Saturday, July 13, 2013

Read from Excel

We get a lot of data in the form of Excel spreadsheets. Generally I have saved each worksheet as separate text files and read into R from them. But that is extra work and goes against my preference of having a single source for any data.

I guess I'd never tried hard enough to read directly from Excel into R, but seeing Jeffrey Breen's slides last year on Tapping the Data Deluge with R inspired me to give the XLConnect package a try.

It works well, but I missed one thing. I often put comments in the beginning of the text file starting with a "#" or some other comment character which read.table can handle. Martin Studer had a suggestion for handling such comments in the Excel file.

The function below expands on that to allow comment lines and blank lines throughout the Excel dataset, for example like this
# some data
X Y Z
1 2 3
2 3 4
3   5#where is Y?
4 5 6

# note things change here
17 15 13
16 14 12

So, in the function,
  • The whole worksheet is read in as a data.frame d.all, possibly skipping a fixed number of rows.
  • Blank rows are removed
  • The data.frame is written to a temporary text file
  • The text file is read in as the desired data.frame, skipping the first row of names added by write.table and dealing with the comments
readFromExcel <- function(wbName,sheetName=1,comment.char="#",header=TRUE,skip=NULL,as.is=TRUE,sep="\t") {
  require(XLConnect) 
  if(is.null(skip)) skip <- 0
  tempFile <- basename(paste0(wbName,'TEMP.txt'))
  d.all <- readWorksheetFromFile(wbName,sheetName,header=FALSE,startRow=skip+1)
  d.all <- d.all[rowSums(is.na(d.all)) != ncol(d.all),] # remove blank rows
  write.table(d.all,tempFile,quote=FALSE,row.names=FALSE,sep=sep)
  df <- read.table(tempFile,header=header,comment.char=comment.char,sep=sep,skip=1,as.is=as.is)
  file.remove(tempFile)
  df
}
The function could be improved by allowing more arguments to pass to readWorksheet such as colTypes or dateTimeFormat.

Friday, July 5, 2013

pocket calendar

Some years back, before I learned R, I put together an Excel spreadsheet to make a pocket calendar. The Hipster PDA was all the rage, but I preferred something smaller, like the PocketMod, but not so cute.

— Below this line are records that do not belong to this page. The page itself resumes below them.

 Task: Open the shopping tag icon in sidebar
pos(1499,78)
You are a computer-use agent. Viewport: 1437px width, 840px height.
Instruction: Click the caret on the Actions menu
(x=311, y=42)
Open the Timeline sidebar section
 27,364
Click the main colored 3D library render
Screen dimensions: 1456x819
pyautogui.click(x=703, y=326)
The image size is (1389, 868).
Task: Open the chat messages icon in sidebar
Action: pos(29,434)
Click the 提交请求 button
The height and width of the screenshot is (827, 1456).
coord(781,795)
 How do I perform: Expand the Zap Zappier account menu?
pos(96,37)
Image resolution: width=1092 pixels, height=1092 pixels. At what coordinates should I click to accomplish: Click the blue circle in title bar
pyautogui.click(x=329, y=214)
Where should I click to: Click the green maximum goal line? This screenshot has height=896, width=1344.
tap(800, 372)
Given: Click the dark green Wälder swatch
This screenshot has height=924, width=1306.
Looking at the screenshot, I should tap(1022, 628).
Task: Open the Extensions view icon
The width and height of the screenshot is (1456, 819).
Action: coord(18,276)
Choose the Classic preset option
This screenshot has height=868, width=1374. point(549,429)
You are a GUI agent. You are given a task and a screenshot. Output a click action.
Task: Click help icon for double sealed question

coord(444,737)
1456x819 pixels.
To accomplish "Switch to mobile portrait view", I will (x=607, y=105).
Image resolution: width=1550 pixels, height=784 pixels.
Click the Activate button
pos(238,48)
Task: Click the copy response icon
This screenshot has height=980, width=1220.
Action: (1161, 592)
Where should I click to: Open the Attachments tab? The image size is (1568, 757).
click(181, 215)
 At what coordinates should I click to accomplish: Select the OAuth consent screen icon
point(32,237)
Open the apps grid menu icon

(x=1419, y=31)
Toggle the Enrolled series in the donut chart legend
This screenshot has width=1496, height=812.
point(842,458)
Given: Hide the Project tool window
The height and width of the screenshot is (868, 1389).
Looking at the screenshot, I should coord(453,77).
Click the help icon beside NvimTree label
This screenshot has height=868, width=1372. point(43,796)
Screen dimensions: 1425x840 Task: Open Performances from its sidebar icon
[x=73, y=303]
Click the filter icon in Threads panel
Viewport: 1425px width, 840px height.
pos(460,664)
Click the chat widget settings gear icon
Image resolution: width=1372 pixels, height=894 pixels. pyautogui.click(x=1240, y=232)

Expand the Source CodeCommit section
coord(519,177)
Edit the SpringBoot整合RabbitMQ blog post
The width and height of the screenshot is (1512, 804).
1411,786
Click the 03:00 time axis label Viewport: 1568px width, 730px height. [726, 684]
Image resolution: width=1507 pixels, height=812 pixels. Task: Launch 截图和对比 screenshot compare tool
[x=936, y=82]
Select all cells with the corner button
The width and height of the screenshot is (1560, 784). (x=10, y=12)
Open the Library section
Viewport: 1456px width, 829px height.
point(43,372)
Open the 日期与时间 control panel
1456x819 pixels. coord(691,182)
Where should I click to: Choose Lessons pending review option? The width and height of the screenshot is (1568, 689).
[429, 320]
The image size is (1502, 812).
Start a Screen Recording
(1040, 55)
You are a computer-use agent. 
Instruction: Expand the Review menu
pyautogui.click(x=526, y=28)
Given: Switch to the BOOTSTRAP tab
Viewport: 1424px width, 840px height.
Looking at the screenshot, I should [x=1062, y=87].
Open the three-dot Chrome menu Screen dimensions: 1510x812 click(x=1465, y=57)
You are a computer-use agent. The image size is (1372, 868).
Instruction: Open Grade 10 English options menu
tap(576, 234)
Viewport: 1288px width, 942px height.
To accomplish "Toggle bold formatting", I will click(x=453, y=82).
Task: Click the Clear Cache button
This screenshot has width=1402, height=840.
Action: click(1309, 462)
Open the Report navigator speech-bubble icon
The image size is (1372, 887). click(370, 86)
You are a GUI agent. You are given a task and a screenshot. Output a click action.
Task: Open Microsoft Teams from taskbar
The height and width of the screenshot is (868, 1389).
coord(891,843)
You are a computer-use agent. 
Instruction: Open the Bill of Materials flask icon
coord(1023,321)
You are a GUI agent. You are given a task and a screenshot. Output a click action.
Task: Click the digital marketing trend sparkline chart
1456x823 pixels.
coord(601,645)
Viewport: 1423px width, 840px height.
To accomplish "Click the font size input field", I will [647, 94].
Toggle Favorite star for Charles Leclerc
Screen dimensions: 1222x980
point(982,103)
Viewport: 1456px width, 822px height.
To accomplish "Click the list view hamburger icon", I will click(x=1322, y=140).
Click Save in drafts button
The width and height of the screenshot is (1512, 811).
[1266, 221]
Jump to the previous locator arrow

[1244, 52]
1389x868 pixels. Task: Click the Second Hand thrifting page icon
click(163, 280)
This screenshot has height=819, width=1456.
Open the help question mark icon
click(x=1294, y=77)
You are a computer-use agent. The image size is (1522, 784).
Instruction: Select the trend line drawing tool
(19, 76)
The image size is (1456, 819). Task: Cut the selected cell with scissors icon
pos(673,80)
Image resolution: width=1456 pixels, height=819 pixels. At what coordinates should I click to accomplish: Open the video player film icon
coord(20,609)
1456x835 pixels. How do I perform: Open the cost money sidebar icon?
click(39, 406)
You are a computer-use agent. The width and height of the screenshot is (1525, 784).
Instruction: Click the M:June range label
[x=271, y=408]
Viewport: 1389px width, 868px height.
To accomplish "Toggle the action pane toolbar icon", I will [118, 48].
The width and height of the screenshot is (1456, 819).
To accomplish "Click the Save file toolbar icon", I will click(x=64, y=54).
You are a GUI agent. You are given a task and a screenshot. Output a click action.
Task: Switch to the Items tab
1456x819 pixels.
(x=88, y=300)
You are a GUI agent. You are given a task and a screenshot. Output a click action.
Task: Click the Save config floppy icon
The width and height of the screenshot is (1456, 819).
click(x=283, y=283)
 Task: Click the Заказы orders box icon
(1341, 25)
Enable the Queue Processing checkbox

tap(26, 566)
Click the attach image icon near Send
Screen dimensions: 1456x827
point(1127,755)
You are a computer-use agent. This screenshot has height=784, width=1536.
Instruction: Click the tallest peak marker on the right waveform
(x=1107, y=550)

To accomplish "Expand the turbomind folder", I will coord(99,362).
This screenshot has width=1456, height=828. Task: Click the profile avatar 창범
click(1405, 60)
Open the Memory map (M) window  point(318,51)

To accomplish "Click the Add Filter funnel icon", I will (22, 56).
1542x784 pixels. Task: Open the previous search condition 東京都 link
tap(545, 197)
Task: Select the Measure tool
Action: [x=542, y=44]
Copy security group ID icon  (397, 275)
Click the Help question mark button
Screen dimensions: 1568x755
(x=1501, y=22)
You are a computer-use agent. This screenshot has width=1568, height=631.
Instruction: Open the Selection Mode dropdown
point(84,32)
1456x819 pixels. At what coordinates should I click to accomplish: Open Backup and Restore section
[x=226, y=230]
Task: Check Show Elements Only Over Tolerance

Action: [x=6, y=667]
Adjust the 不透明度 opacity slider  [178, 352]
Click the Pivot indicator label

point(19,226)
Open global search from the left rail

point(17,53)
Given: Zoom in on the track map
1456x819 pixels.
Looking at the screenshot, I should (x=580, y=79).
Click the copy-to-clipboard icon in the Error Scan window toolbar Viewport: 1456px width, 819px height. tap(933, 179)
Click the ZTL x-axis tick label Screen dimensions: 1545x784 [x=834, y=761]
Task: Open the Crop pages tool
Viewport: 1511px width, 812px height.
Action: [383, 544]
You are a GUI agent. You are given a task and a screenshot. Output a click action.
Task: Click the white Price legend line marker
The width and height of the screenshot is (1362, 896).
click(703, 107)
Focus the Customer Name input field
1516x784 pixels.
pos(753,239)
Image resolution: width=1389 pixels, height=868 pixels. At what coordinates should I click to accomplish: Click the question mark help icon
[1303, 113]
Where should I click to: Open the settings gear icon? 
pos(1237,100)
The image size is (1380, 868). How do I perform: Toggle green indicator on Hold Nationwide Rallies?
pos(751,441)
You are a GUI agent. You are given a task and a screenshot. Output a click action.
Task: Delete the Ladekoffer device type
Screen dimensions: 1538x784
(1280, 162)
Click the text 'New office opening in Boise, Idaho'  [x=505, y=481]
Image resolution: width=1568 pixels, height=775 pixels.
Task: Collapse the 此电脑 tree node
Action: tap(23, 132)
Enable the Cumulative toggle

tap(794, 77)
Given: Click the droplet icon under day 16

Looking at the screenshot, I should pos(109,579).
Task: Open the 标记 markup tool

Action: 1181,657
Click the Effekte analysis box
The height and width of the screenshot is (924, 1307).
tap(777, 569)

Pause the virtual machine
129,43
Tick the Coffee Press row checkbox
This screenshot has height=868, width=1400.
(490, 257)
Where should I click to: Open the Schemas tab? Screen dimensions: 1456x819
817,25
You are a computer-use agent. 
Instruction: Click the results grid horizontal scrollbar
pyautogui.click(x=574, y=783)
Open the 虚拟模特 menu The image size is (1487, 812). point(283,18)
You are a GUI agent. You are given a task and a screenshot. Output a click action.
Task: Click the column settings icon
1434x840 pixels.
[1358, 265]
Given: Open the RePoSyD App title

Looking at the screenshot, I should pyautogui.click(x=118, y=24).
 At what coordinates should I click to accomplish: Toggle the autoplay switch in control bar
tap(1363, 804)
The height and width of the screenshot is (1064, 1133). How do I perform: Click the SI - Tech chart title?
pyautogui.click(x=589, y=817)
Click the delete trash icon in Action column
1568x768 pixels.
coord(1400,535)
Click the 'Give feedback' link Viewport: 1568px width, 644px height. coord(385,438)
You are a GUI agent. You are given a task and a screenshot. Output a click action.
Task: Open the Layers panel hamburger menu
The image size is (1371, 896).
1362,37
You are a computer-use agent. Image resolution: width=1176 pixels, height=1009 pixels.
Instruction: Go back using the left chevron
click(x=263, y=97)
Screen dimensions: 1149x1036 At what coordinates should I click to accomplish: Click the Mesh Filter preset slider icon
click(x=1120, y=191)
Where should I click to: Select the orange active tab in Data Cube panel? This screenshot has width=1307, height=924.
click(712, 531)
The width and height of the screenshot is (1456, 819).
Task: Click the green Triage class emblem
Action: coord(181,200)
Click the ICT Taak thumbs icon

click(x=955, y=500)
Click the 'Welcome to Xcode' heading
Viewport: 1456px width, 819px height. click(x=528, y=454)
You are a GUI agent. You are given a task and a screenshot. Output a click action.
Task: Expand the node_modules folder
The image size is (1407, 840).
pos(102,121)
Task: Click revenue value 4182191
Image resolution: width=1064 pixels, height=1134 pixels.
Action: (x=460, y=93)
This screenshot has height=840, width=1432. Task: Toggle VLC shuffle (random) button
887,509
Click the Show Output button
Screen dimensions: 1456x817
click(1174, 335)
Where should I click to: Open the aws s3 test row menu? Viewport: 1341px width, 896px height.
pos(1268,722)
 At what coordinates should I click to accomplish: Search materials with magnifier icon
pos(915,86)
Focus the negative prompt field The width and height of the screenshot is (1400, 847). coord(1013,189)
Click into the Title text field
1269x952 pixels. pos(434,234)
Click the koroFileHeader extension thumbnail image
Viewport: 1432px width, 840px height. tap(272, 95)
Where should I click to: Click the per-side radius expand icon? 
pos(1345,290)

I recently converted this to R.


# make a 4-page pdf with a 15 week pocket calendar
# print out landscape, double-sided, open to left
# usage:
#   'make15(start="m/d/yyyy")'
# I start on a Monday.


MonthString <- function(d1,d2) { 
# d1 and d2 are Date objects
# returns a string of the month(s) and year(s) of d1 and d2
  if (format(d1,'%Y%')!=format(d2,'%Y')) return(paste(format(d1,"%b %Y"),format(d2,"%b %Y"),sep=' - '))
  if (format(d1,'%b%')!=format(d2,'%b')) return(paste(format(d1,"%b"),format(d2,"%b %Y"),sep=' - '))
  return(format(d1,"%b %Y"))
}

make15 <- function(start) {
  start <- as.Date(start,format="%m/%d/%Y")
  days <- start+0:104
  panelorder <- c(1,2,3,4,14,13,16,15,5,6,7,8,10,9,12,11)
  filename <- paste("cal-15_",start,".pdf",sep="")
  pdf(file=filename,height=8.5,width=11)
  par(mfcol=c(2,2),mar=c(.5,.5,.5,.5))
  for(i in panelorder) {
    plot(1,1,type='n',xlim=c(0,1),ylim=c(0,1),bty='n',axes=FALSE,
         xlab='',ylab='')
    if(i==16) {
      rect(.55,0,1,1)
      text(.75,c(.75,.6),format(c(days[1],days[105]),"%B %d, %Y"))}
    else {
      rect(0,.75,.5,1,col=grey(.95),border=NA)
      text(.25,1-.02,MonthString(days[(i-1)*7+1],days[(i-1)*7+7]),adj=c(.5,1))
      segments(0,1:3/4,1)
      text(0,3:1/4-.02,format(days[(i-1)*7+1:3],"%a %d"),adj=c(0,1))
      text(1,4:1/4-.02,format(days[102:105-(i-1)*7],"%a %d"),adj=c(1,1))
    }
  }
  dev.off()
  print(paste(filename,'starts on a',format(start,"%A")))
}

The function make15("7/8/2013") will make a 15 week calendar starting July 8 on a four page PDF, size 8.5 x 11 inches. Print double sided, cut in quarters, assemble, and staple. I usually carry two, held together by an elastic band.